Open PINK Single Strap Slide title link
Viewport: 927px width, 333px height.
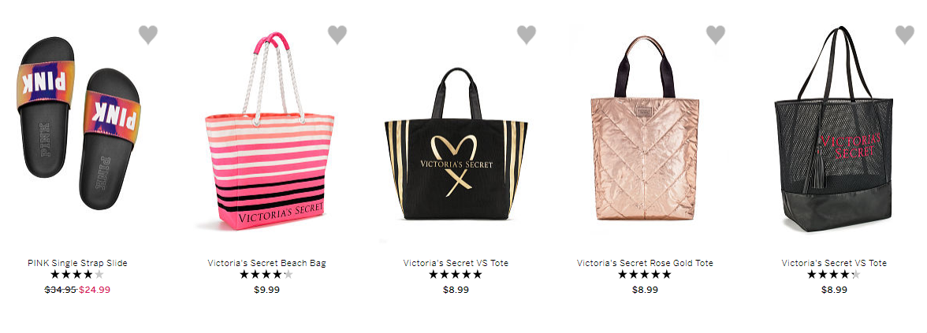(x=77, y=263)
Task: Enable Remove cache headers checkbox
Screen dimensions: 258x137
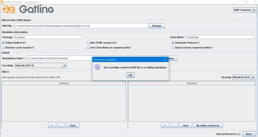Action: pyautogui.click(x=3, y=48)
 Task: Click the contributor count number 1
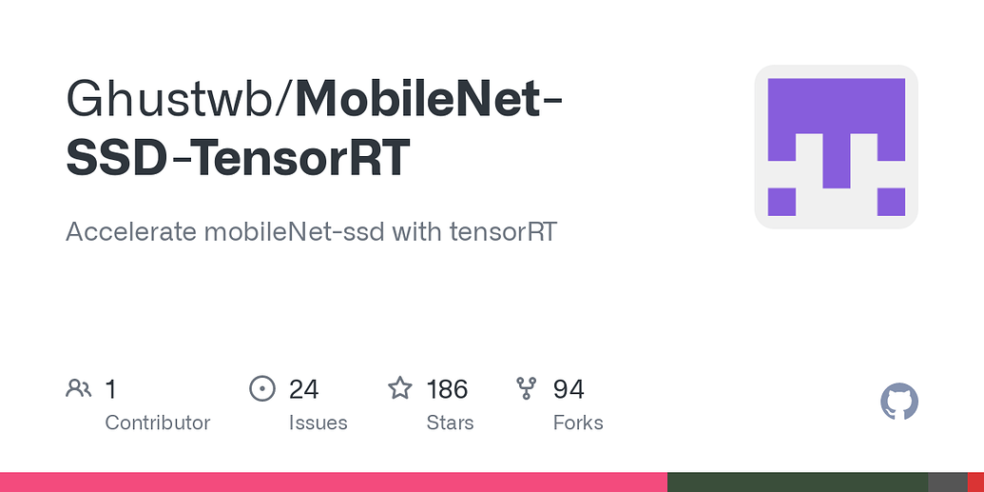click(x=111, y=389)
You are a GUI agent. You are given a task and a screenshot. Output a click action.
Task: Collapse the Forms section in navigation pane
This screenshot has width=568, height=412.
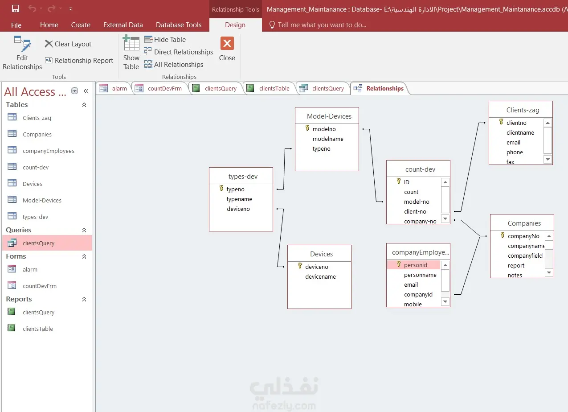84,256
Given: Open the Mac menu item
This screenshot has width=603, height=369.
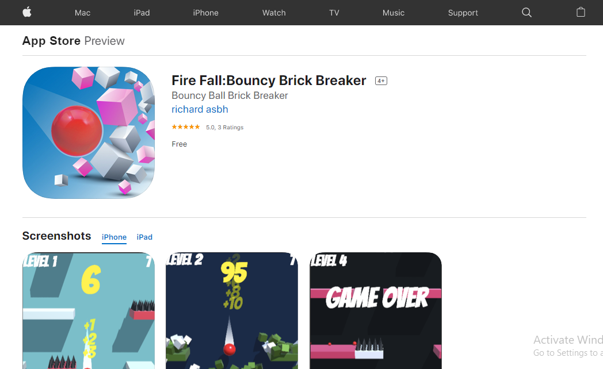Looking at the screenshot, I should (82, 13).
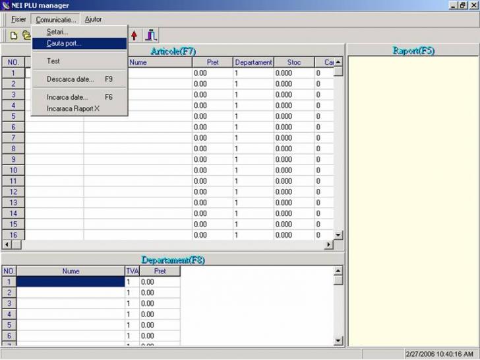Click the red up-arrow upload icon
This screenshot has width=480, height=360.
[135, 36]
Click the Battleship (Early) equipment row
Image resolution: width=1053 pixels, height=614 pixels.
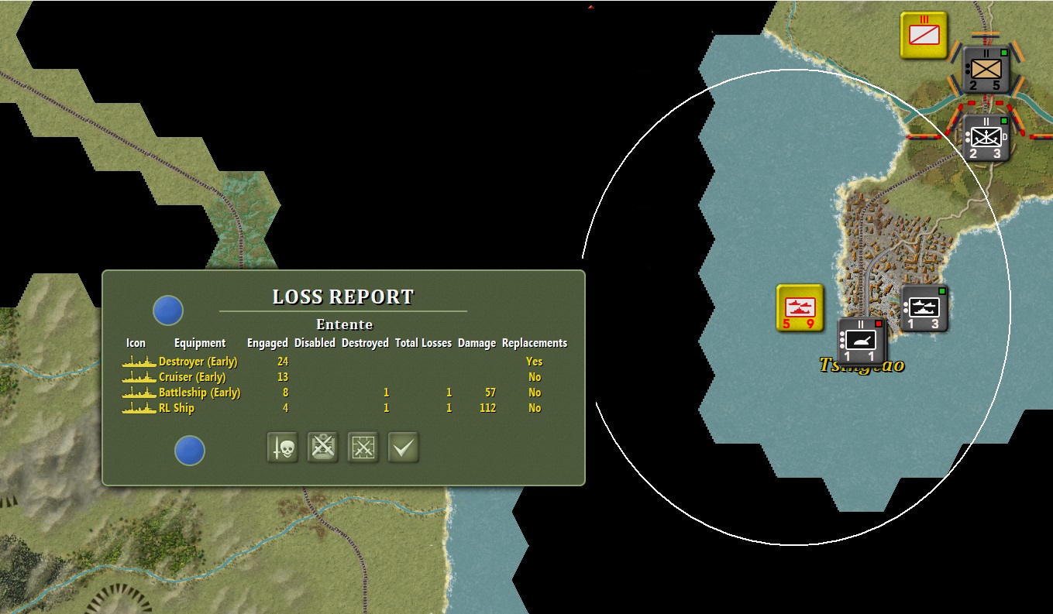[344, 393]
^^^^^^^^^^^^^^^^
TASK STATEMENT
The lines to copy exactly start with the line above that has "Given: Open the Mac menu item" and go on through the line that has "Click the Battleship (Early) equipment row"; please include both, add nothing else, and omit the pictures.

THE COMPLETED TASK
Given: Open the Mac menu item
This screenshot has width=603, height=369.
Looking at the screenshot, I should (82, 13).
Click the red up-arrow upload icon
This screenshot has width=480, height=360.
[135, 36]
Click the Battleship (Early) equipment row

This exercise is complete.